Le vrai voyage de Monsieur de Combourg : Chateaubriand en Amérique, 1791

Recension rédigée par Yves Boulvert


  En 1986, Yvon Chatelin s’était intéressé (dans Milieux et Paysages) à la manière dont quelques explorateurs scientifiques avaient perçu des Milieux naturels nouveaux. Lui-même, à la suite d’un séjour d’études accompagné de visites dans l’Est des USA, s’attacha à décrire comment ce milieu, alors exotique, avait été ressenti au moment où les Etats-Unis, nouvellement indépendants, se lançaient à la découverte d’un monde à conquérir.

            L’auteur a successivement évoqué en 1991 : Le voyage de William Bartram (1773-1776)  jusqu’en Louisiane et Floride, puis en 2013, il a marché Sur les pas d’Audubon, le naturaliste (1803-1850) – Promenades dans une Amérique naissante. Cette fois, il s’attache à reconstituer Le vrai voyage de Monsieur de Combourg : Chateaubriand en Amérique, 1791.

            C’est Lamoignon de Malesherbes, futur défenseur de Louis XVI, parent de Chateaubriand, qui communiqua à ce dernier le rêve de tenter la traversée terrestre de l’Amérique du Nord. Ainsi, à 23 ans, le 2 juillet 1791, Chateaubriand débarque-t-il en Virginie, dans la baie de Chesapeake, avant de visiter les grandes villes côtières : Baltimore, Philadelphie, New York, Boston. Huit ans après l’Indépendance, un officier français, noble, pouvait rencontrer des dirigeants comme G. Washington et T. Jefferson. Chateaubriand rencontre également des Episcopaliens, des Quakers (comme William Bartram qui l’initie à la flore locale), des Amishs, des Mennonites...
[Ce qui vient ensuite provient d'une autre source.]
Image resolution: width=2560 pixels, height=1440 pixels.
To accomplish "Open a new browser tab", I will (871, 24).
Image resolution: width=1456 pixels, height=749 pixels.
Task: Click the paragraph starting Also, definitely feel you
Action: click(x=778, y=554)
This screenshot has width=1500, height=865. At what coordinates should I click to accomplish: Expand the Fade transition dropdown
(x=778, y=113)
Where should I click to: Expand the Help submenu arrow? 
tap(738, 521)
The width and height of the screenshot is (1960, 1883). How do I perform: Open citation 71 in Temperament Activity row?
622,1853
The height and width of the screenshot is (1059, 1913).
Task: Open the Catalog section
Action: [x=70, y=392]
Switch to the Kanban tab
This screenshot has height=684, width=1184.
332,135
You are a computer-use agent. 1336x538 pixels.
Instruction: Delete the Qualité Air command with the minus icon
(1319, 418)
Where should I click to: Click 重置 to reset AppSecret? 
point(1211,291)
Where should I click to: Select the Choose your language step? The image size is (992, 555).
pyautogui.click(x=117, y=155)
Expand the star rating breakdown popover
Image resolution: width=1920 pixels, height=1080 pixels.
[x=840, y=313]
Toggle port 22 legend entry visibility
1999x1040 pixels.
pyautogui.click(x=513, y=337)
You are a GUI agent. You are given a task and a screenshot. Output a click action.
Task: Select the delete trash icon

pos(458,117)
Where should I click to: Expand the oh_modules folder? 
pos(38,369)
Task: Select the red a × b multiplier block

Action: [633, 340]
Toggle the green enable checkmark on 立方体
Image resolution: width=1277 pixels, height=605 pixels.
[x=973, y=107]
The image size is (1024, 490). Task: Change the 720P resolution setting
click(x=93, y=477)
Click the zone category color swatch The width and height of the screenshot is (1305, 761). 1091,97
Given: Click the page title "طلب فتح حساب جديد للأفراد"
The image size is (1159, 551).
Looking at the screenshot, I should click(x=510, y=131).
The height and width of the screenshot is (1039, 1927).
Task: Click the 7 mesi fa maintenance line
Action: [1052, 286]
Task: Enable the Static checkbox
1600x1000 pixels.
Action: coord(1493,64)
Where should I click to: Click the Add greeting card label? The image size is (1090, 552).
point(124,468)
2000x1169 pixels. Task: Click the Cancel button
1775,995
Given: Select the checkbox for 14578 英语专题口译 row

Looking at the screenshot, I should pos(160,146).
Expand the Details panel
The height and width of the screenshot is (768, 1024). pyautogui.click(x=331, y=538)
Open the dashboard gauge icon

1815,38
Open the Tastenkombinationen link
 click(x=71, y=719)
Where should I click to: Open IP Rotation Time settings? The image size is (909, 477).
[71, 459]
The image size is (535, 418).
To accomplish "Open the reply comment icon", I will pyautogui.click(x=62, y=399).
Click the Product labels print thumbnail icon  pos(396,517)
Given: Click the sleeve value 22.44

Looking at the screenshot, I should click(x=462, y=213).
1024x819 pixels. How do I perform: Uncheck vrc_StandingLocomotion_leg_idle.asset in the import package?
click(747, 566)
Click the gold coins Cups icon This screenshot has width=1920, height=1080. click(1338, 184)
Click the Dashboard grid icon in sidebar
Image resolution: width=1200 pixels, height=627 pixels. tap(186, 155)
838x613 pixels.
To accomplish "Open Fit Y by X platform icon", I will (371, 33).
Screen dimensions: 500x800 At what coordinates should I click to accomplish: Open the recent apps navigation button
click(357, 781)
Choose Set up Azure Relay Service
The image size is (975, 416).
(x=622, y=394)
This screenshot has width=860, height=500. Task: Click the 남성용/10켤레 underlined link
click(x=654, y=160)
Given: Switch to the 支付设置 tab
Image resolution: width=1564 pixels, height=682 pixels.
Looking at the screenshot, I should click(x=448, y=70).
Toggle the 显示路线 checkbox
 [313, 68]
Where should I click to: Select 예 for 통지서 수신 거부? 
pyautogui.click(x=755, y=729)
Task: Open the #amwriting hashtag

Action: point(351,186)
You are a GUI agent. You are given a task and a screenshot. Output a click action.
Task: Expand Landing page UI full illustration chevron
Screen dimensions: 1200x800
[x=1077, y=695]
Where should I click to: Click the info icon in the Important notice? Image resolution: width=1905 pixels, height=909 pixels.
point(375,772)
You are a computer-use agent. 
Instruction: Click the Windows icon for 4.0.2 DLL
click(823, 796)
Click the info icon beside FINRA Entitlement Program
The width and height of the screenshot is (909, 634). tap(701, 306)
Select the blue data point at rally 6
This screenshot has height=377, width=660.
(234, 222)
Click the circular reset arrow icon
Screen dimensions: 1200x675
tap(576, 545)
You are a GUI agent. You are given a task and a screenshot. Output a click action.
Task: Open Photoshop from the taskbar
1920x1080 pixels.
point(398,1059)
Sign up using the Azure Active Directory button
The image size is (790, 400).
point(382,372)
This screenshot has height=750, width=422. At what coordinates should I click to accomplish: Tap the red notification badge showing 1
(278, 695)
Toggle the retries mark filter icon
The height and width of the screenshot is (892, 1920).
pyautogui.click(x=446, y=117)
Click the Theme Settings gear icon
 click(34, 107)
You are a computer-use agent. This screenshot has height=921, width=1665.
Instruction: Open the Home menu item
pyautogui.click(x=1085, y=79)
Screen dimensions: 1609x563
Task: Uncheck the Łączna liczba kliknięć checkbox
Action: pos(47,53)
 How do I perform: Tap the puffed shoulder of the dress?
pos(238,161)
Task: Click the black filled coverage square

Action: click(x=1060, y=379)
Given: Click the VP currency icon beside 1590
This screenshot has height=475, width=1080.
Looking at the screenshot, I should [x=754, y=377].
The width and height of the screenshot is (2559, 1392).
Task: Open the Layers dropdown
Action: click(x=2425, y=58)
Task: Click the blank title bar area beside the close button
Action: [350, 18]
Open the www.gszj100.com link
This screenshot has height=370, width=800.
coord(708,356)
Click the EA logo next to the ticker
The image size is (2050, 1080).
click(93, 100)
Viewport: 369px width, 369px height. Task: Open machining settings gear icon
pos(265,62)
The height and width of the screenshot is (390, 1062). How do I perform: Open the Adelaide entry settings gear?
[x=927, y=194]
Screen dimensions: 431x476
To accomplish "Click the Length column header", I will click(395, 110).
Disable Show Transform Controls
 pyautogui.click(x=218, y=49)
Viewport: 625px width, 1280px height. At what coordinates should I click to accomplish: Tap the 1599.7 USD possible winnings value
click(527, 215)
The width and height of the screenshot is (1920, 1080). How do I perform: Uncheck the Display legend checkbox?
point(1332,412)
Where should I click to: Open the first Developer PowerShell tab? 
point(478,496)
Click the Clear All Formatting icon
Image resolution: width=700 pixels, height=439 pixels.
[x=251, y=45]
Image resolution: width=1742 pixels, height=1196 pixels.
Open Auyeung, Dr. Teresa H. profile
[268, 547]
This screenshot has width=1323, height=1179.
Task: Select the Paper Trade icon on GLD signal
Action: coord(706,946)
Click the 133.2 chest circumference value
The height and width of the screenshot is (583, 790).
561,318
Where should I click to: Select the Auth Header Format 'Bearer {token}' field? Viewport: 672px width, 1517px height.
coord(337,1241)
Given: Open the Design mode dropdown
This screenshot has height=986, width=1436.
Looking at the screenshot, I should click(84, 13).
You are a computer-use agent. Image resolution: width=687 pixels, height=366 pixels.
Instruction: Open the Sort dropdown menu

            Via Albany, il atteint à cheval les chutes du Niagara, découvrant la « Grande Forêt », sa faune et sa flore, et rencontrant des Indiens Iroquois puis « des coureurs des bois », Canadiens francophones qu’il accompagne vers le Sud-Ouest, sur la « Rivière-aux-boeufs » (des bisons !) et l’Ohio.

            Après les sites des combats pour l’Indépendance, il voit les fortins en bois ruinés jalonnant l’ancienne frontière avec le Canada français et la Louisiane. Sans avoir pu atteindre le Mississipi, il s’attarde sur « l’île du rendez-vous » parmi les Cherokee, Creek, Shawnee... La rencontre de deux « filles peintes », ardentes et voluptueuses, lui fournit bientôt les personnages d’Atala et Céluta. Mais au cours de son périple, Chateaubriand eut la malchance, lors du passage d’une rivière à cheval, de perdre « la plupart de ses carnets de notes », véritable drame pour les explorateurs comme pour les écrivains.

            Apprenant par hasard la fuite du Roi à Varennes, il décide – abandonnant ses rêves d’exploration – de regagner précipitamment Philadelphie pour y embarquer le 16 décembre 1791.

            L’écrivain romantique a bien accompli un périple de « plus de trois mille milles » mais n’a pas pu pénétrer chez les Natchez ni chez les Séminoles de Louisiane ou de Floride. François-René n’est pas devenu explorateur mais il s’est préparé à devenir homme de lettres, observateur lyrique du « beau spectacle d’une nuit dans les déserts du Nouveau Monde ».

            Atala (1801), Les Natchez (1826) et Voyage en Amérique (1827) sont des reconstitutions littéraires tardives. L’idée originale d’Yvon Chatelin a été d’établir, par un récit romancé mais plein de réalité, « Le vrai voyage » de Chateaubriand en matérialisant son parcours sur des cartes d’époque. Il n’a pas hésité, afin « d’alléger la lecture », à introduire « des dialogues nécessairement inventés ». Ainsi cet ouvrage, bien documenté et vivant, apparaît-t-il comme la nécessaire toile de fond des œuvres « américaines » de
Chateaubriand : Le vrai voyage de Monsieur de Combourg.